======== SOURCE EXTRACT ========

Basel Finalization: The History and Implications for Capital Regulation – Part II

This is the second of a three-part series on Basel Finalization. To access Part I, please click here. To access Part III, please click here.

Structure and Scope

This is the second in a series of posts to prepare readers to assess the proposed implementation of the Basel Finalization package suggested by U.S. regulators, which we expect in the first half of 2023. This post focuses on the most likely potential options for the overall structure and scope of U.S. implementation. The choices made could result in significant differences in overall bank capital requirements, depending on the proposal’s structure and scope of application. The first post in the series described the purpose and principles underlying the Basel framework and its evolution over the last several decades, culminating in the 2017 Basel Finalization revisions.

Aside from the resulting level of overall capital requirements, the most fundamental questions regarding U.S. implementation of the Basel Finalization revisions are how they would affect the overall structure of the existing U.S. capital framework and which banks would be subject to those changes. As detailed in our initial post, the largest banks must comply with two “stacks” of risk-based capital requirements. These combinations of capital minimum and buffer ratios relative to specific RWA calculations, taken together, make up the total ratio of capital to risk-weighted assets a bank must comply with to avoid negative consequences, such as limitations on capital distributions. In addition to the risk-based capital requirements, banks also remain subject to leverage capital requirements, which are not the focus of this post. [1]

Whether the U.S. regulators retain the dual RWA approach, and its resulting two-stack set of capital requirements—and, if so, which stack (or stacks) it will assess using the Basel Finalization revisions to calculate RWAs—will significantly influence firms’ capital requirements. The first part of this post outlines the two most likely structural options and highlights potential advantages and disadvantages of each. The second describes a few of the potential options for the scope of U.S. implementation.

======== PROVIDED RECORDS ========

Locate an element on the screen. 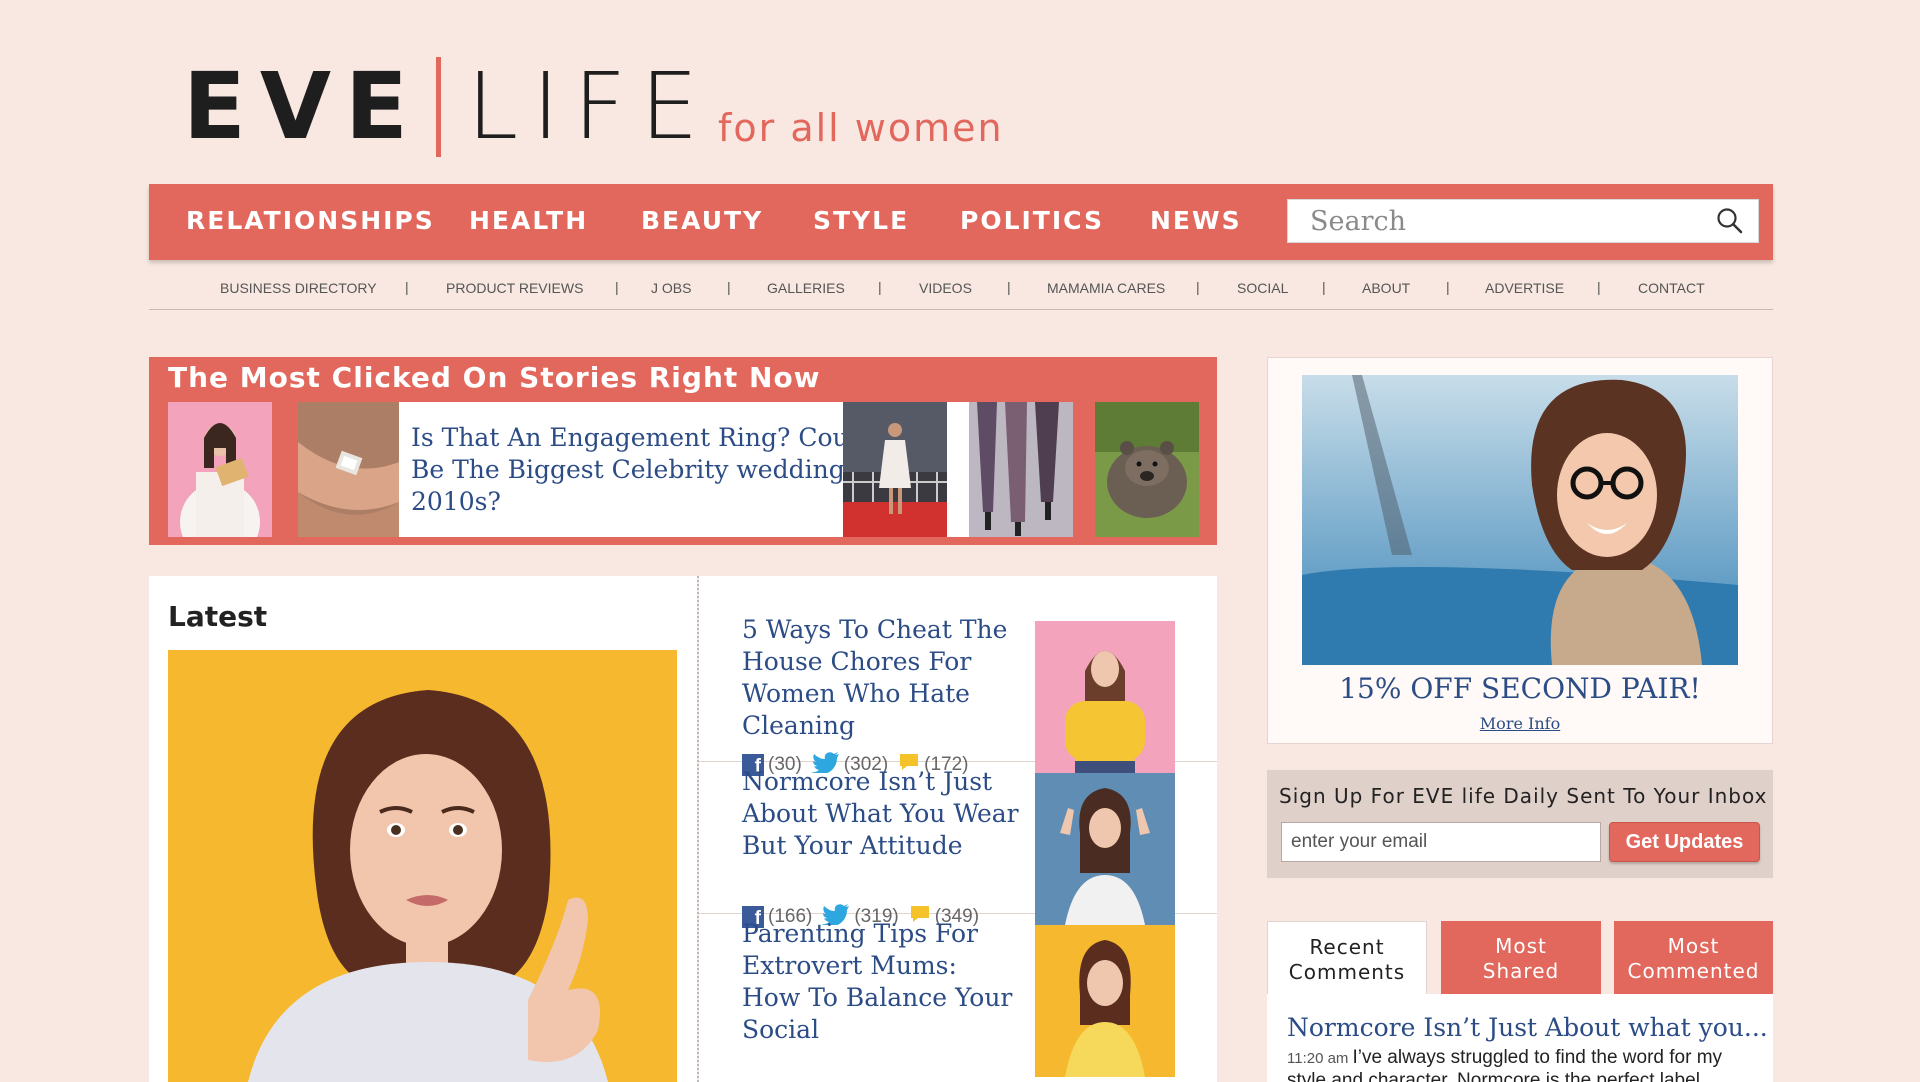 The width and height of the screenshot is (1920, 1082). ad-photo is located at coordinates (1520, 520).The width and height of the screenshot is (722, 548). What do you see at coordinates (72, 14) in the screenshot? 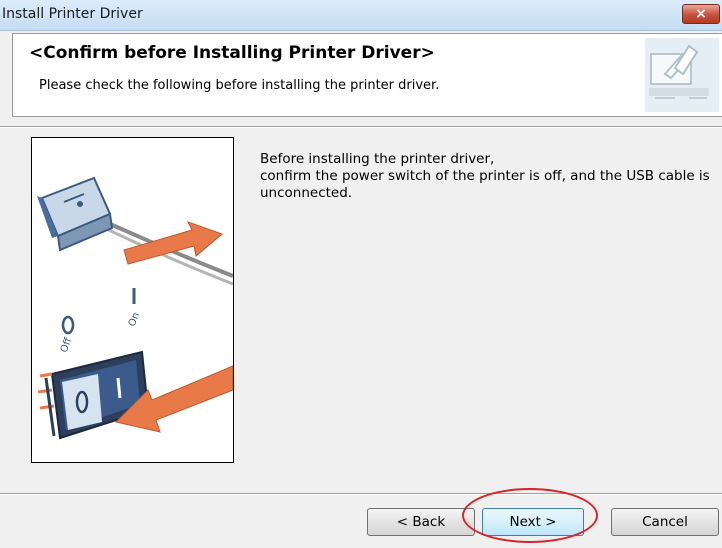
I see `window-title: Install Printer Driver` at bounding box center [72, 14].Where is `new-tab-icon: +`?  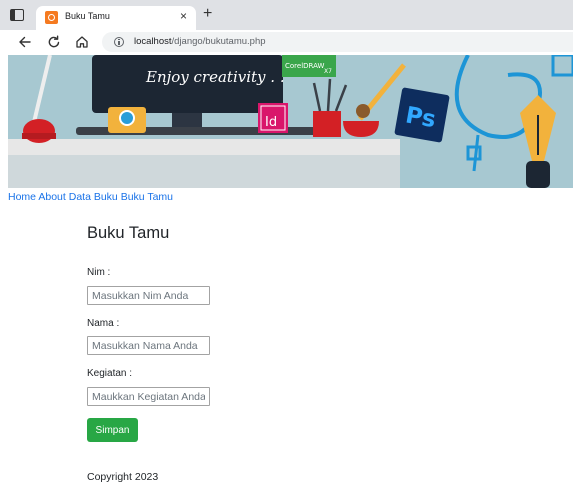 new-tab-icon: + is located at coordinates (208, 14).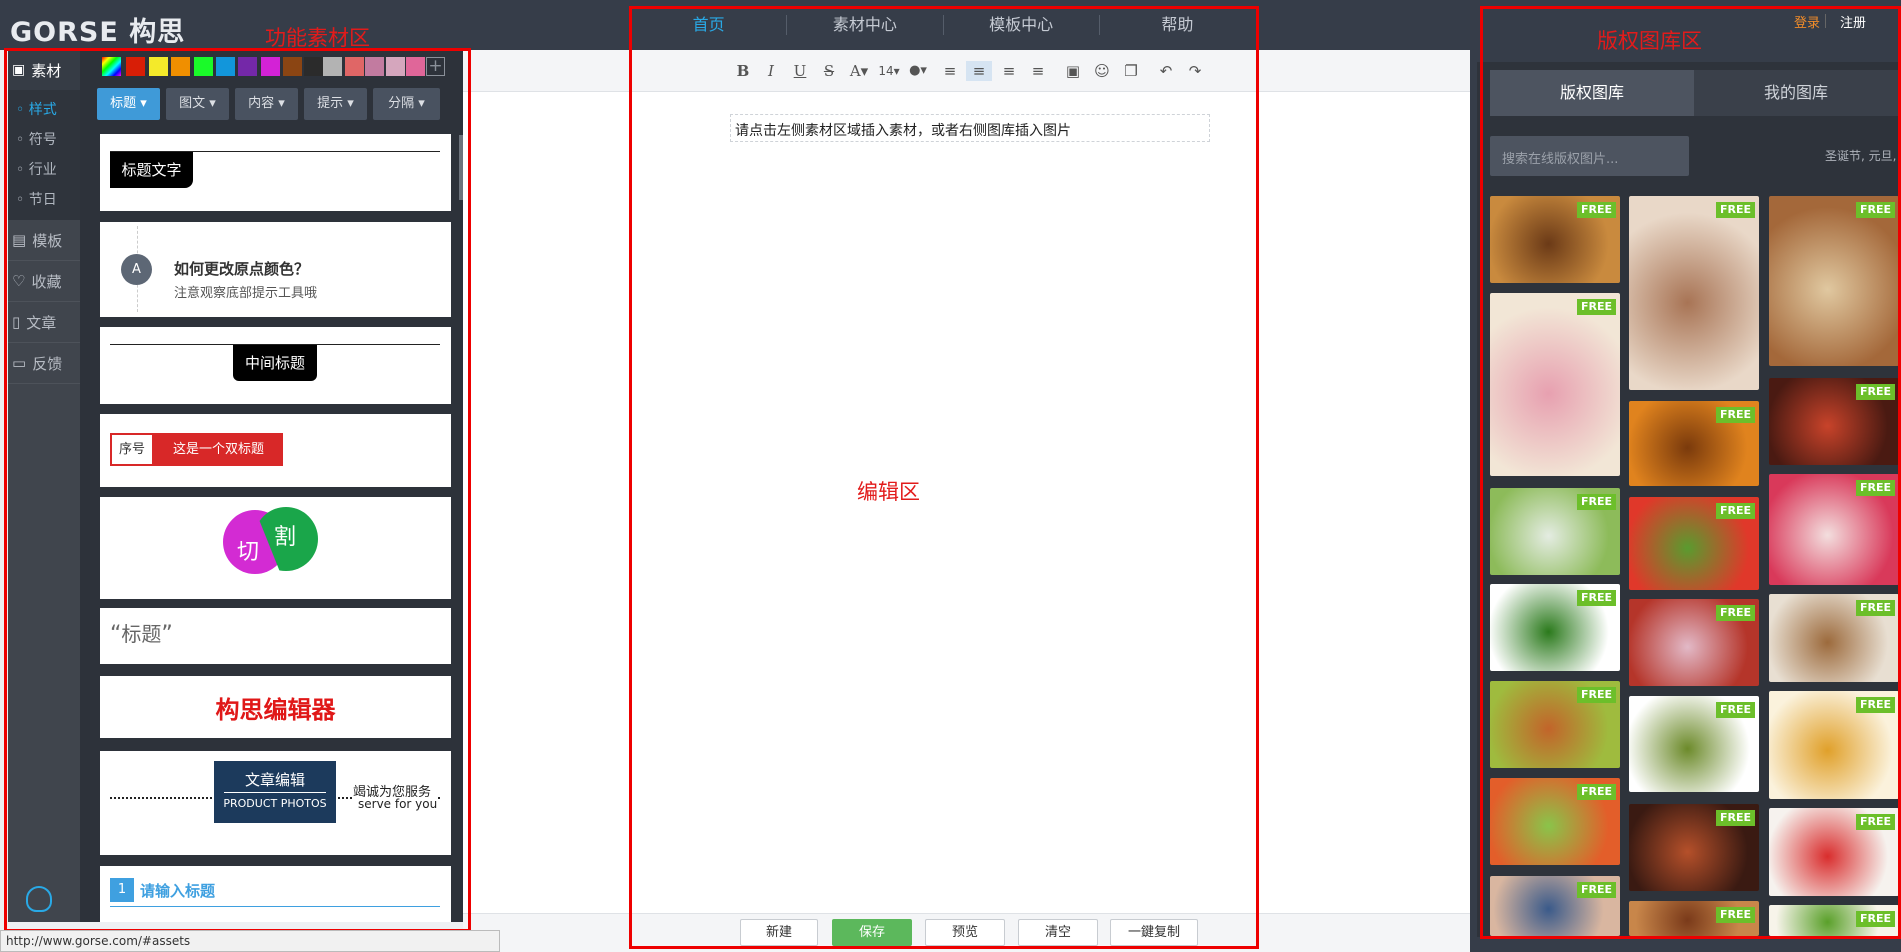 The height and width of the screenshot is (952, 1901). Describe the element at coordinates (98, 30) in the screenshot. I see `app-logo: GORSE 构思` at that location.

========

> **WHAT THE TASK REQUIRES**
Answer these questions using the Basel Finalization post above:
(a) When do the authors expect U.S. regulators to propose implementation of the Basel Finalization package?
(b) Apart from risk-based capital requirements, what other capital requirements are banks subject to that the post does not focus on?
(c) What does the second part of the post describe?

> **SOLUTION TO THIS TASK**
(a) In the first half of 2023.
(b) Leverage capital requirements.
(c) A few of the potential options for the scope of U.S. implementation.